Though some may see the film’s title – A Good Man – as an ironic label because of the fact that Rohrlach is involved in a socially frowned upon activity (namely, sex for profit), Uberoi describes this complicated individual with nothing but warmth and positivity. “There’s a kind of moral and biblical reference because, you know, he’s made the ultimate sacrifice, for love,” she says of the title. “He’s looked after a woman for fourteen years who’s like a six-month-old baby who can never grow up. That’s what it’s like. She can’t move her arms and legs; she can’t move her bowels. She can’t speak. So he does everything for her.”
Uberoi chose to tell this story not on the good graces of the traditional Australian film funding system…though that had nothing to do with them blocking her potentially divisive material. “We couldn’t be bothered waiting around for the funding bodies,” she says. “There’s a baby being born, there’s a brothel being built. You have to wait six months here; they’re saying yes, but for six months, there’s no money.” In response, Uberoi looked a little closer to home for financial backing. The major investor was Uberoi’s husband, Himman Dhamija, a highly successful cinematographer in India who has worked on some of that country’s biggest Bollywood films (Chandni Chowk To China, Heyy Baby). “He’s really big now,” Uberoi smiles of her Australian based husband who shot her first documentary My Mother India. “He’s up to his seventh mega-feature.”

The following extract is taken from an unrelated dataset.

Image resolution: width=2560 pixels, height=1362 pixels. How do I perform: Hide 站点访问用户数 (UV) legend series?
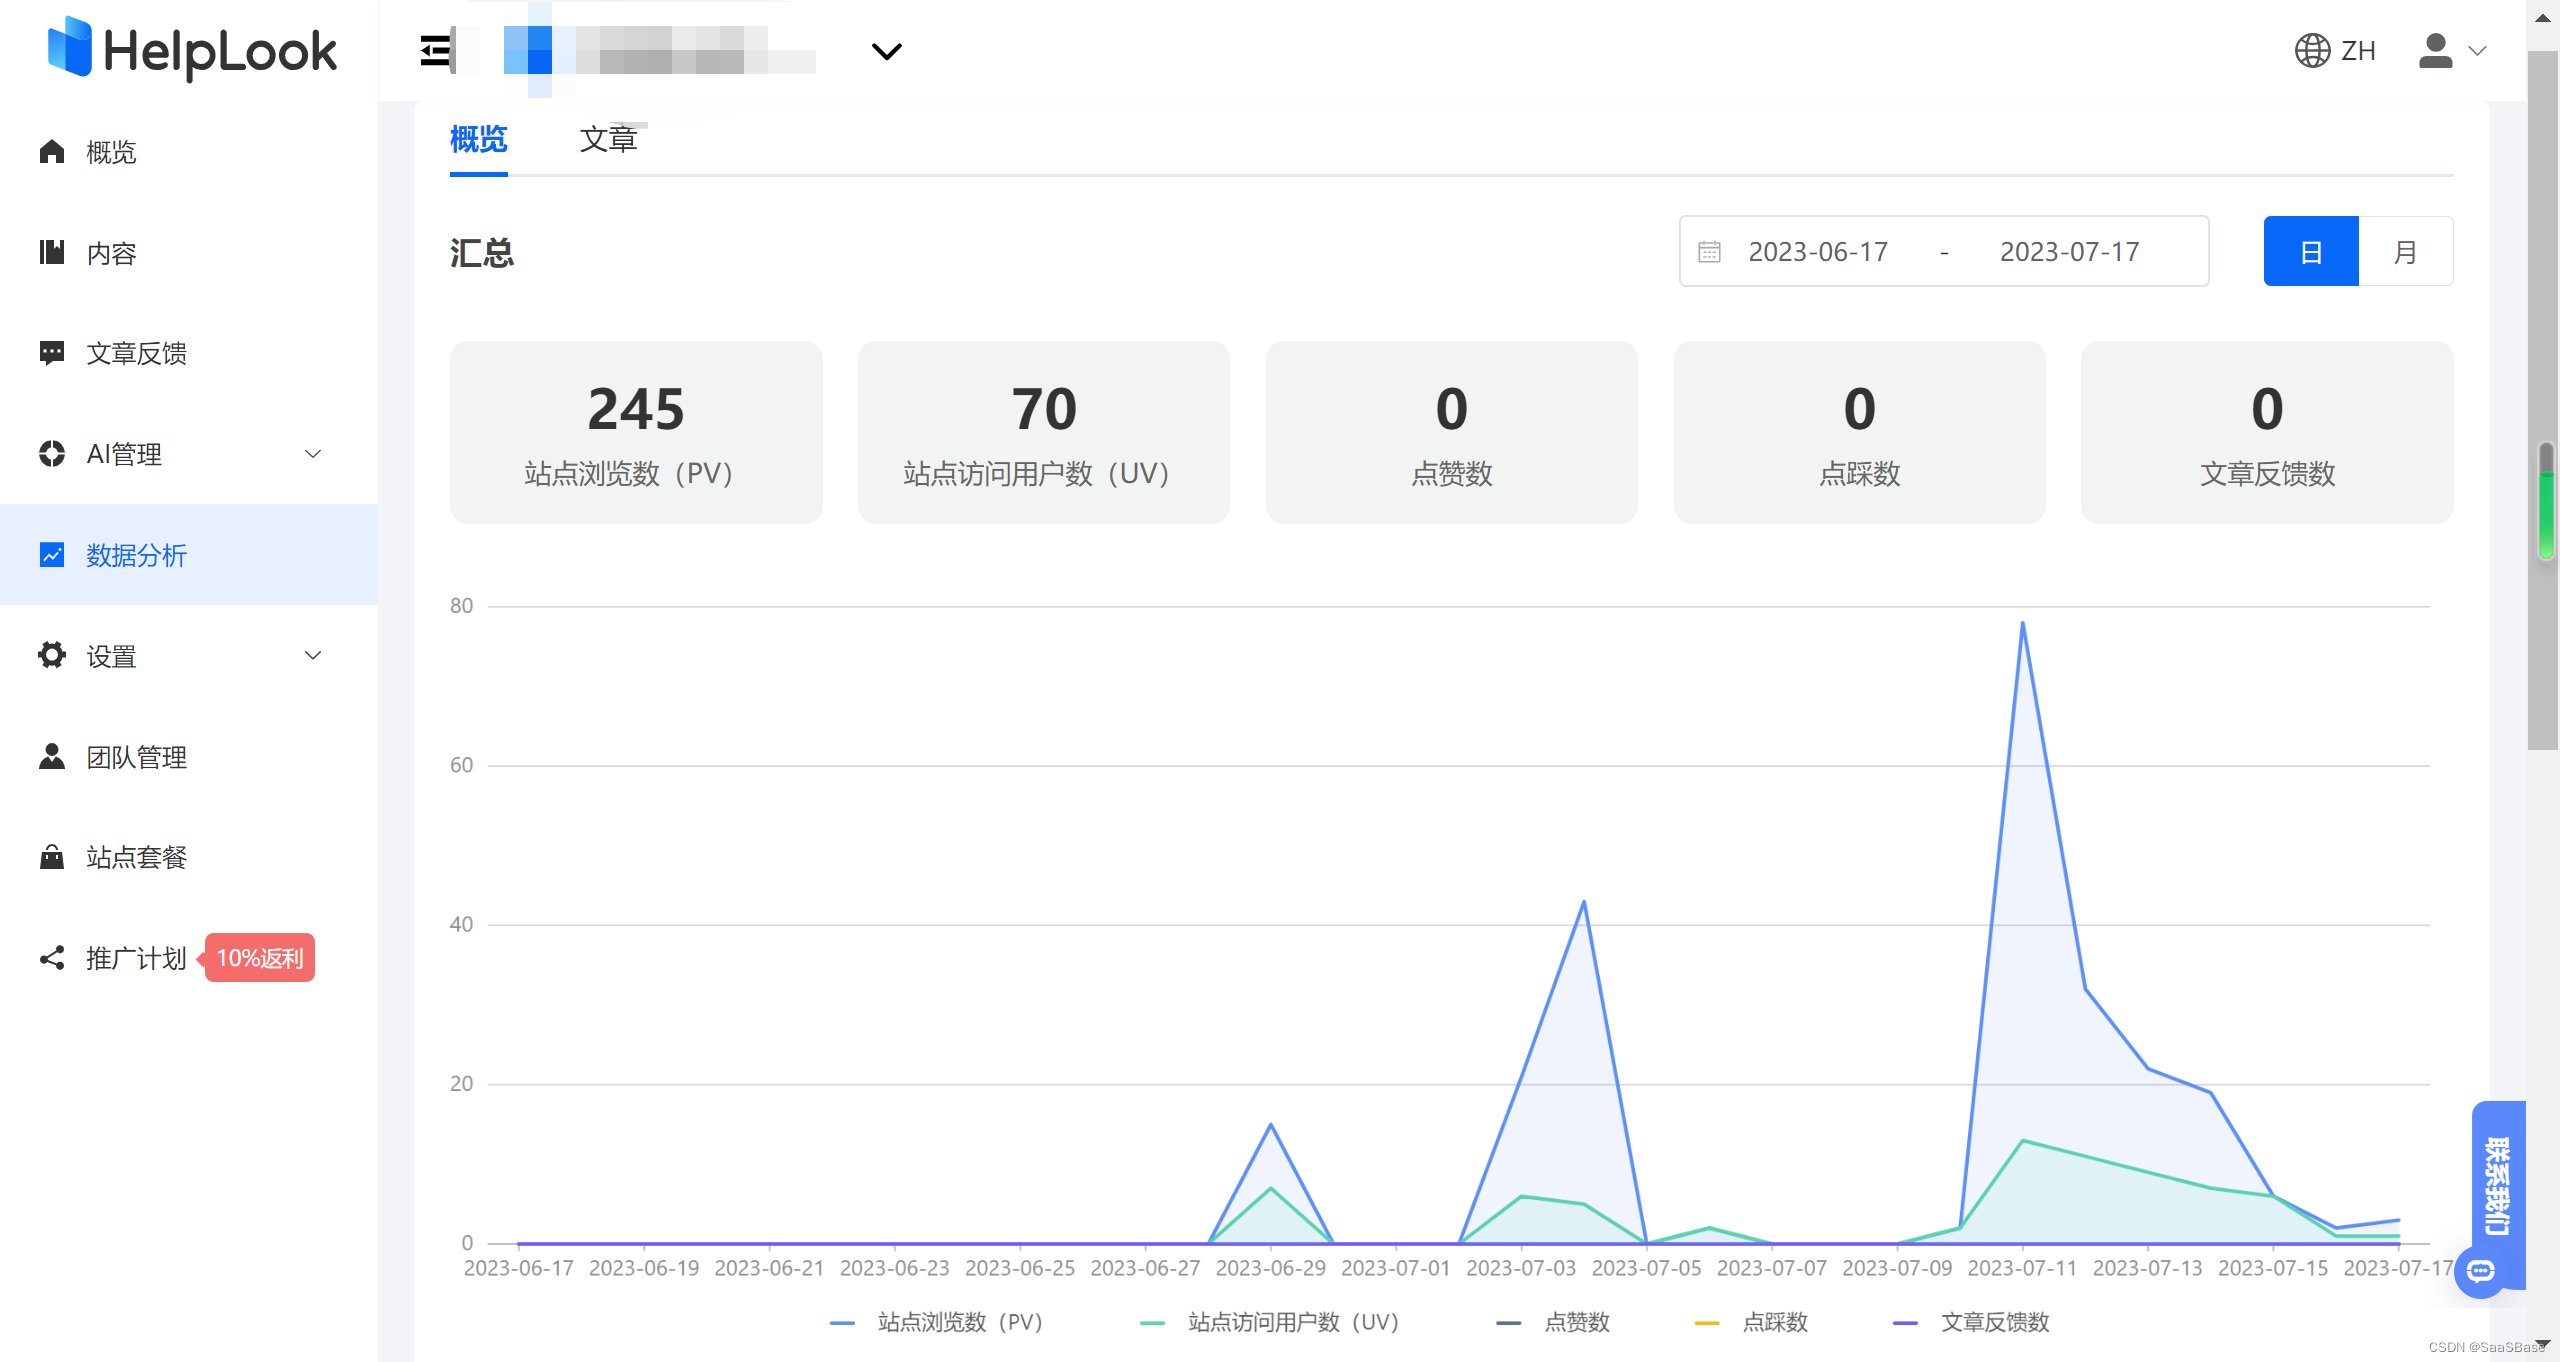coord(1291,1322)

Though dealing with all manner of issues – the sex industry; love and relationships for the physically and mentally handicapped; the difficulties of living on the land in Australia; conservatism in this country’s heartland – Safina Uberoi ultimately sees A Good Man as a film that hopefully mixes the very simple with the incredibly complex. “It’s about family,” she says. “It’s a film about love. It’s a film about the meaning of life…not that I didn’t want to take on too much or anything!”